We propose RoboVIP, a multi-view inpainting-based video diffusion model with identity reference as conditions to augment robotics manipulation data in both simulation and real-world robot setup.
🔥 Update | 🔧 Installation | 💻 Inference Augmentation | 🧩 Dataset Preprocessing | 🔥Train
- Release the paper
- Release the Video Diffusion Model weights and Inference Code
- Less GPU memory intense version (<80GB) of Bridge RLDS
- Release the preprocessing code of the dataset
- Release the training code for the Video Diffusion Model
- Release the simulation testing
- Release the training code for simulation
⭐ If you like RoboVIP, please help ⭐⭐star⭐⭐ this repo. Thanks! 🤗
# Main Install
conda create -n robovip python=3.10
conda activate robovip
pip install torch==2.5.1 torchvision==0.20.1 torchaudio==2.5.1 --index-url https://download.pytorch.org/whl/cu124
pip install -r requirements.txt
# Auxiliary packages
python -m spacy download en_core_web_sm
# Install ffmpeg
conda install ffmpeg
The inference code we provide is three fold:
(1) RoboVIP on Droid testing split
(2) Bridge dataset in RLDS structure for preparing datasets used in simulation training
(3) Franka real-robot deployment datasets in the LeRobot structure
We upload Droid testing dataset that we used in video diffusion model comparison, Visual Identity Pool for Bridge and Droid (used for augmentation), and our Franka real-robot data to the huggingface.
# Download the necessary Data
hf download HikariDawn/RoboVIP_data --repo-type dataset --local-dir RoboVIP_data # ~41GB before unzip
cd RoboVIP_data
unzip evaluation_Droid_dataset.zip
unzip grouped_ID_Bridge_filter.zip
unzip grouped_ID_Droid.zip
unzip real_robot_sample.zip
cd ../ # Back to the main directory
# Prepare other weights (like SAM2)
mkdir weights
cd weights
wget https://huggingface.co/facebook/sam2.1-hiera-large/resolve/main/sam2.1_hiera_large.pt
cd ../ # Back to the main directory
After downloading the necessary data and checkpoints, we can be ready to run RoboVIP on Droid testing split we made.

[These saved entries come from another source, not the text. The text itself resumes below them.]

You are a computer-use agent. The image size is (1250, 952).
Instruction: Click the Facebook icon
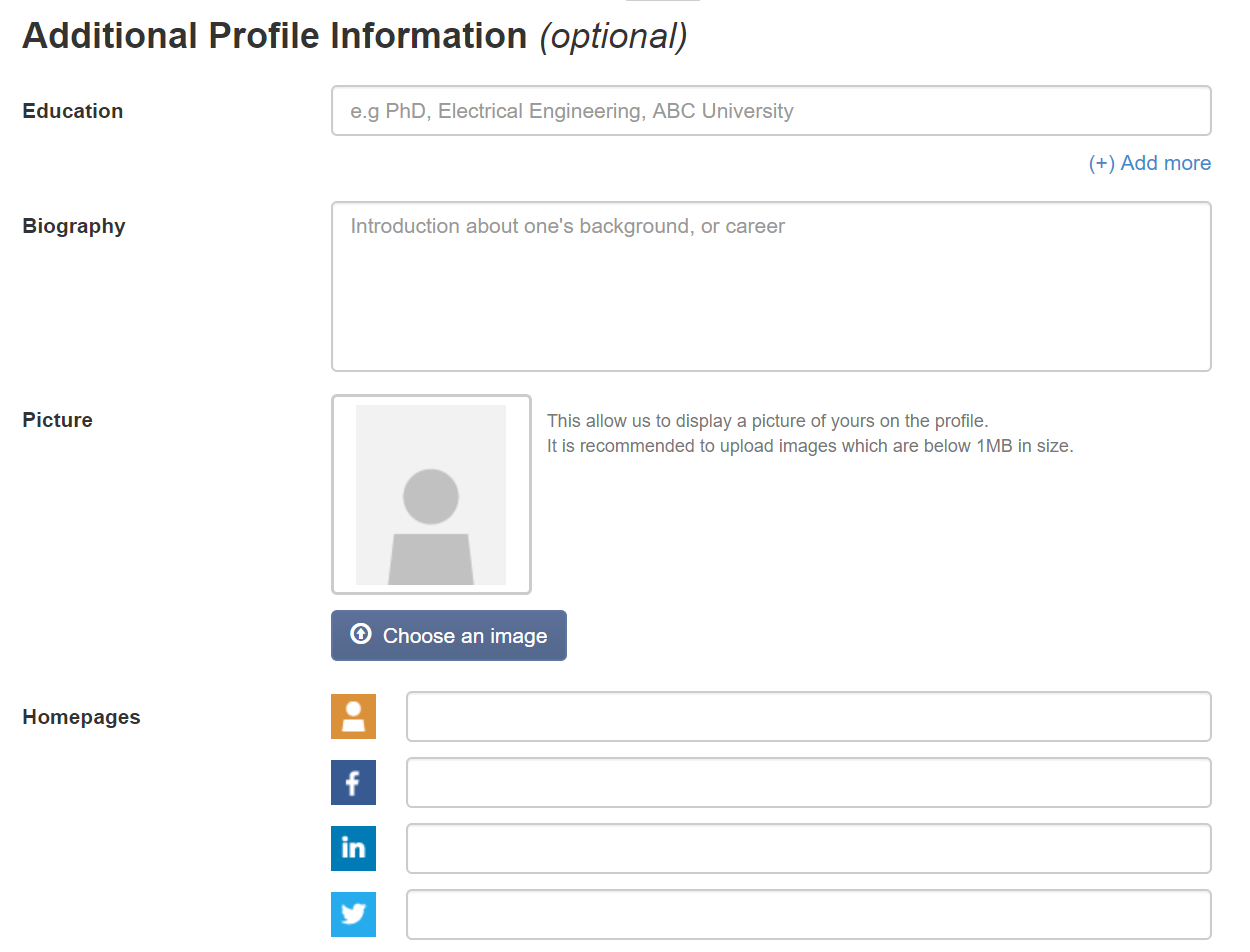353,782
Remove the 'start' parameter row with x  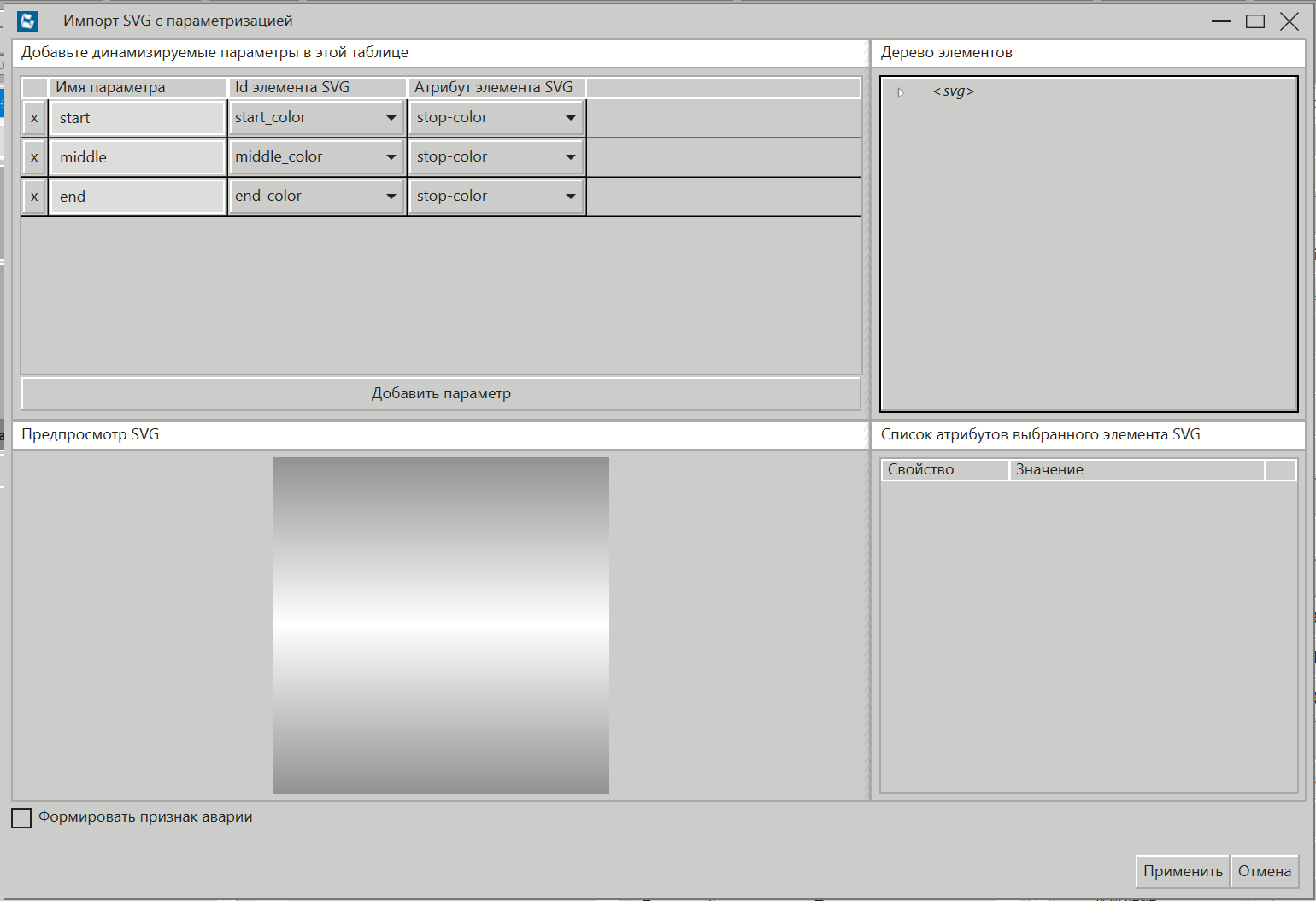(34, 118)
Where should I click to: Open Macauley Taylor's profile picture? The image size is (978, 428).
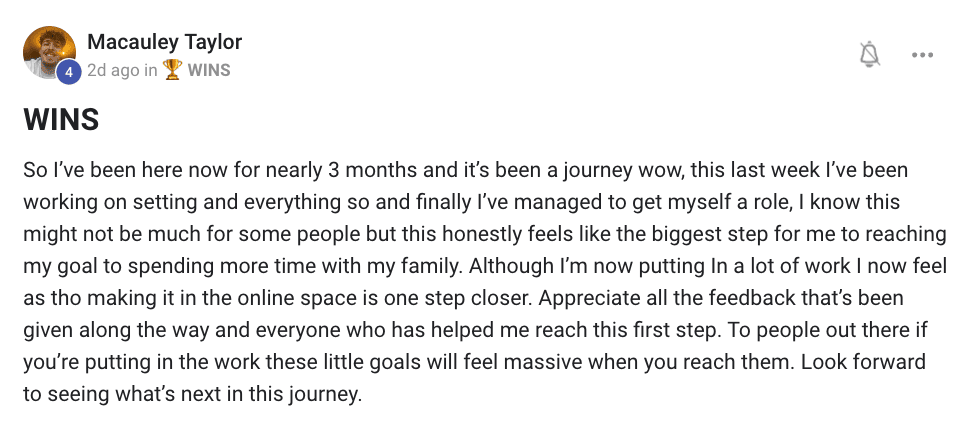click(49, 52)
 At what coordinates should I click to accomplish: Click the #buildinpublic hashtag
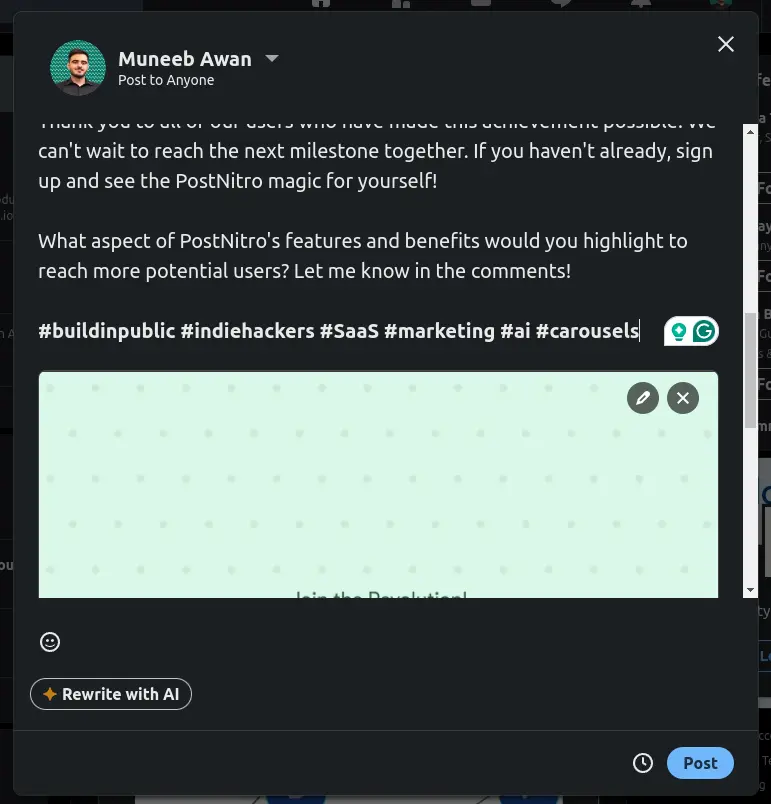(x=107, y=330)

python inference_code/test_RoboVIP_on_Droid.pyThis will run the testing datasets for Droid that we used. We provide 400 cases of the testing dataset for Droid, where we will use the first 300 of them. This file will automatically load our RoboVIP model weight (Droid variant) in Huggingface.
NOTE: Read the code carefully before executing and modify the part needed to fit your computing environment.
Run with care: some scripts automatically shutil.rmtree the output folder. Double-check paths to avoid deleting the wrong directory.
You need to first download the Bridge dataset in RLDS format; we reuse the HF dataset repo by another contributor:
# Prepare Bridge Dataset in RLDS form
hf download shihao1895/bridge-rlds --repo-type dataset --local-dir bridge_rlds # ~124GB Then, execute:
python inference_code/augment_bridge_rlds_for_simulation.pyThis will cost GPU memory to 77GB (because it loads a lot of models at the same time) by using 8B version of the Qwen3-VL (not 32B version). We used Qwen3-VL-32B-Instruct version in our paper, but this will cost more than 100GB of GPU memory in total (not friendly to most GPU device). You can save more GPU memory by open int4 quantization for Qwen or even reuse Cosmos-Reason-7B model to replace Qwen.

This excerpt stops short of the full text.